• Input records:

— Start —

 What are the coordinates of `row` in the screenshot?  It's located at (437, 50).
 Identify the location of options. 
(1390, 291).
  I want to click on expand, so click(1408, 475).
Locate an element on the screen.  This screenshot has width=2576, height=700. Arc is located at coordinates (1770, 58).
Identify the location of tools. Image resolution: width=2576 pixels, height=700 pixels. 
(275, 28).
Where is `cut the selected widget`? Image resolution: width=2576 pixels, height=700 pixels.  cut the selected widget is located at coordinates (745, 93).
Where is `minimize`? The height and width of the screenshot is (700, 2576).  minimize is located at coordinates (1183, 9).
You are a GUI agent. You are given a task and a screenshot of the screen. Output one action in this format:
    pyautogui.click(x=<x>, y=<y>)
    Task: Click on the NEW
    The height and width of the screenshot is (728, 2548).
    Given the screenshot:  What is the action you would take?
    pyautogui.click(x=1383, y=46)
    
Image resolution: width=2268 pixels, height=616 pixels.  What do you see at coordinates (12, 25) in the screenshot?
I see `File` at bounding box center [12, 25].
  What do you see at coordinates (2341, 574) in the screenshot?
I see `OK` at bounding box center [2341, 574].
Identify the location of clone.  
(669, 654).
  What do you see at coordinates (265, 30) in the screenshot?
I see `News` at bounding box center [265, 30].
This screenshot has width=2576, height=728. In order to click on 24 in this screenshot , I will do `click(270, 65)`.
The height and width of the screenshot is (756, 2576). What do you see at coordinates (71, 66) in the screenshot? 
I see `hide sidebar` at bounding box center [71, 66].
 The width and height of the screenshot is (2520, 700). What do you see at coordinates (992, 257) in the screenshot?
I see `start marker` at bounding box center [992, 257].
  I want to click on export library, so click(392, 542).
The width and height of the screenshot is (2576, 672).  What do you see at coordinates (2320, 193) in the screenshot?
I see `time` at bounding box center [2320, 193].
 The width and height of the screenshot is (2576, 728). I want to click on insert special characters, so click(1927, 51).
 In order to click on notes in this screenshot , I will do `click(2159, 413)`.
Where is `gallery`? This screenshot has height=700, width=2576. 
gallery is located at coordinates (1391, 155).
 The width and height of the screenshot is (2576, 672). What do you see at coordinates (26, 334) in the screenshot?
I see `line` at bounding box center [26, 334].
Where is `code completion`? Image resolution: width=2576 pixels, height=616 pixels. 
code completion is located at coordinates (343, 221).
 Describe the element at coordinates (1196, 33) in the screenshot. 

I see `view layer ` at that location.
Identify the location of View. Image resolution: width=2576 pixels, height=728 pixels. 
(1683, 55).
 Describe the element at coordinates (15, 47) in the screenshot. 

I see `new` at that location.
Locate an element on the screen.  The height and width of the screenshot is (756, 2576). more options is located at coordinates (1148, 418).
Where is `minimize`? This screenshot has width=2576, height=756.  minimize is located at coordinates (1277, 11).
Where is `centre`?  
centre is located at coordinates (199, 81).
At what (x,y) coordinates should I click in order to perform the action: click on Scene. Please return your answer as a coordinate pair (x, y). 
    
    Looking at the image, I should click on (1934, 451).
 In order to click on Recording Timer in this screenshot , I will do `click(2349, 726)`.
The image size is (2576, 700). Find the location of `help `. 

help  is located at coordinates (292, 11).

— End —

• Do this:
Copy all of the rows above word for word, keeping every line and its spacing unchanged.

• Response to this exercise:
 What are the coordinates of `row` in the screenshot?  It's located at (437, 50).
 Identify the location of options. 
(1390, 291).
  I want to click on expand, so click(1408, 475).
Locate an element on the screen.  This screenshot has width=2576, height=700. Arc is located at coordinates (1770, 58).
Identify the location of tools. Image resolution: width=2576 pixels, height=700 pixels. 
(275, 28).
Where is `cut the selected widget`? Image resolution: width=2576 pixels, height=700 pixels.  cut the selected widget is located at coordinates (745, 93).
Where is `minimize`? The height and width of the screenshot is (700, 2576).  minimize is located at coordinates (1183, 9).
You are a GUI agent. You are given a task and a screenshot of the screen. Output one action in this format:
    pyautogui.click(x=<x>, y=<y>)
    Task: Click on the NEW
    The height and width of the screenshot is (728, 2548).
    Given the screenshot:  What is the action you would take?
    pyautogui.click(x=1383, y=46)
    
Image resolution: width=2268 pixels, height=616 pixels.  What do you see at coordinates (12, 25) in the screenshot?
I see `File` at bounding box center [12, 25].
  What do you see at coordinates (2341, 574) in the screenshot?
I see `OK` at bounding box center [2341, 574].
Identify the location of clone.  
(669, 654).
  What do you see at coordinates (265, 30) in the screenshot?
I see `News` at bounding box center [265, 30].
This screenshot has width=2576, height=728. In order to click on 24 in this screenshot , I will do `click(270, 65)`.
The height and width of the screenshot is (756, 2576). What do you see at coordinates (71, 66) in the screenshot? 
I see `hide sidebar` at bounding box center [71, 66].
 The width and height of the screenshot is (2520, 700). What do you see at coordinates (992, 257) in the screenshot?
I see `start marker` at bounding box center [992, 257].
  I want to click on export library, so click(392, 542).
The width and height of the screenshot is (2576, 672).  What do you see at coordinates (2320, 193) in the screenshot?
I see `time` at bounding box center [2320, 193].
 The width and height of the screenshot is (2576, 728). I want to click on insert special characters, so click(1927, 51).
 In order to click on notes in this screenshot , I will do `click(2159, 413)`.
Where is `gallery`? This screenshot has height=700, width=2576. 
gallery is located at coordinates (1391, 155).
 The width and height of the screenshot is (2576, 672). What do you see at coordinates (26, 334) in the screenshot?
I see `line` at bounding box center [26, 334].
Where is `code completion`? Image resolution: width=2576 pixels, height=616 pixels. 
code completion is located at coordinates (343, 221).
 Describe the element at coordinates (1196, 33) in the screenshot. 

I see `view layer ` at that location.
Identify the location of View. Image resolution: width=2576 pixels, height=728 pixels. 
(1683, 55).
 Describe the element at coordinates (15, 47) in the screenshot. 

I see `new` at that location.
Locate an element on the screen.  The height and width of the screenshot is (756, 2576). more options is located at coordinates (1148, 418).
Where is `minimize`? This screenshot has width=2576, height=756.  minimize is located at coordinates (1277, 11).
Where is `centre`?  
centre is located at coordinates (199, 81).
At what (x,y) coordinates should I click in order to perform the action: click on Scene. Please return your answer as a coordinate pair (x, y). 
    
    Looking at the image, I should click on (1934, 451).
 In order to click on Recording Timer in this screenshot , I will do `click(2349, 726)`.
The image size is (2576, 700). Find the location of `help `. 

help  is located at coordinates (292, 11).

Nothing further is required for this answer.